• Pixel coordinate grounding data:
□ □ □ □ □ □ □

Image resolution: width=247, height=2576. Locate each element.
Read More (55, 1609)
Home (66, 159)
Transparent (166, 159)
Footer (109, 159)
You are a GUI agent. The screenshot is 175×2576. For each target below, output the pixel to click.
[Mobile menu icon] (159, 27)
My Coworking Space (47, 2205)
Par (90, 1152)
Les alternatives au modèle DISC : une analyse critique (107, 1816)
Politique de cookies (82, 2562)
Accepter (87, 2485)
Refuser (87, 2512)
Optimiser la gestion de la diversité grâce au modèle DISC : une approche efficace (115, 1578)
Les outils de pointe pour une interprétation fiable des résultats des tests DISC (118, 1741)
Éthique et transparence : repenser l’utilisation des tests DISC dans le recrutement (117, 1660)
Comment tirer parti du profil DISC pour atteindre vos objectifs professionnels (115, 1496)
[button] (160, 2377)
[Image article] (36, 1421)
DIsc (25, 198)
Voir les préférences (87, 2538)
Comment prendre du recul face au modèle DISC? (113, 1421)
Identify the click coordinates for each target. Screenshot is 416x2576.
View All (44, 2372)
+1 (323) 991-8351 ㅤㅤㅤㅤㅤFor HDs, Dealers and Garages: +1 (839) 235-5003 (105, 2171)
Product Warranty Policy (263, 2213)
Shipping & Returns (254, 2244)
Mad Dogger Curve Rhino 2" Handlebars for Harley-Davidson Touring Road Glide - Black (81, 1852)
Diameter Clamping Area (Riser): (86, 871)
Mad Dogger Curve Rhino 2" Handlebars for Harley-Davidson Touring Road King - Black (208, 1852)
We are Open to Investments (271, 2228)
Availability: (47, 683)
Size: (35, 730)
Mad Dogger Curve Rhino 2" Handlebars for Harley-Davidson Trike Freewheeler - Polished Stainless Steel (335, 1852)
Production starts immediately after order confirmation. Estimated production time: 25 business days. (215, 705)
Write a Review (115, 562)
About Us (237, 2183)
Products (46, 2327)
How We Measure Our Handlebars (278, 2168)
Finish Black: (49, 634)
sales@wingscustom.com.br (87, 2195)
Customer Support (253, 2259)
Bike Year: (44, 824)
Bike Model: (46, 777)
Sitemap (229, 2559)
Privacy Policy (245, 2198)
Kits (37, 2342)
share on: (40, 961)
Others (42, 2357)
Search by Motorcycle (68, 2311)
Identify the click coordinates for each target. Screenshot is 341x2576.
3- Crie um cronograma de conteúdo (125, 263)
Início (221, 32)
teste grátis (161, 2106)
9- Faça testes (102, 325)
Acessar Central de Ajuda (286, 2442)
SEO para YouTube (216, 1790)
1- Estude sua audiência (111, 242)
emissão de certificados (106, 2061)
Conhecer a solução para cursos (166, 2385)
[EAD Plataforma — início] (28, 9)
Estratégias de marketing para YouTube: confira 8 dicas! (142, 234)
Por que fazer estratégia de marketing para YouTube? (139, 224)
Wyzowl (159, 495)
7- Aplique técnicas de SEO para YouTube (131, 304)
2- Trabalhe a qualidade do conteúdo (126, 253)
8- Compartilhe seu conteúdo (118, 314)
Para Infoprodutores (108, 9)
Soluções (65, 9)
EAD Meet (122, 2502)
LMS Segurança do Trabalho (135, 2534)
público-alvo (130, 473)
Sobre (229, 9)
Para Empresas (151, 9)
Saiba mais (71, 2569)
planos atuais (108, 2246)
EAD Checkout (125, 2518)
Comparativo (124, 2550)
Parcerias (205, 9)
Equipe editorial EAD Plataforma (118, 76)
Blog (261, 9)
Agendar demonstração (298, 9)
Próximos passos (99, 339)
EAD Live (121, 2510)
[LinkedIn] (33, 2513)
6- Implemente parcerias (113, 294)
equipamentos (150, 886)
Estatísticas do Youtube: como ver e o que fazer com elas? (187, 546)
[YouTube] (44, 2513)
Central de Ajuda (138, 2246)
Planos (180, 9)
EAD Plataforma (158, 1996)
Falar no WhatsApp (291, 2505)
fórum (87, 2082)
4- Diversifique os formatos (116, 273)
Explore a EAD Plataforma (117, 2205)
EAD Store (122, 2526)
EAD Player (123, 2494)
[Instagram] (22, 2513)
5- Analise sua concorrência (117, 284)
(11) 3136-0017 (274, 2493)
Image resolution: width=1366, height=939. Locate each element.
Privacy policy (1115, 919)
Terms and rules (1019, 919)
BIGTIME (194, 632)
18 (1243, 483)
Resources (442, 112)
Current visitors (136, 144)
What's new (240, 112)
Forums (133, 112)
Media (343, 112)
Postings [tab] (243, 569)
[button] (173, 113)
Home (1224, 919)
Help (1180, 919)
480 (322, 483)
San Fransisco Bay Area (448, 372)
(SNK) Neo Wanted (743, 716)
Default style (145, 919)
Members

□ □ □ □ □ □ □

• Exercise aim: Of all the entries above, output exactly the lines between the one holding "Sobre (229, 9)" and the one holding "Explore a EAD Plataforma (117, 2205)", inclusive.

• Response:
Sobre (229, 9)
Para Empresas (151, 9)
Saiba mais (71, 2569)
planos atuais (108, 2246)
EAD Checkout (125, 2518)
Comparativo (124, 2550)
Parcerias (205, 9)
Equipe editorial EAD Plataforma (118, 76)
Blog (261, 9)
Agendar demonstração (298, 9)
Próximos passos (99, 339)
EAD Live (121, 2510)
[LinkedIn] (33, 2513)
6- Implemente parcerias (113, 294)
equipamentos (150, 886)
Estatísticas do Youtube: como ver e o que fazer com elas? (187, 546)
[YouTube] (44, 2513)
Central de Ajuda (138, 2246)
Planos (180, 9)
EAD Plataforma (158, 1996)
Falar no WhatsApp (291, 2505)
fórum (87, 2082)
4- Diversifique os formatos (116, 273)
Explore a EAD Plataforma (117, 2205)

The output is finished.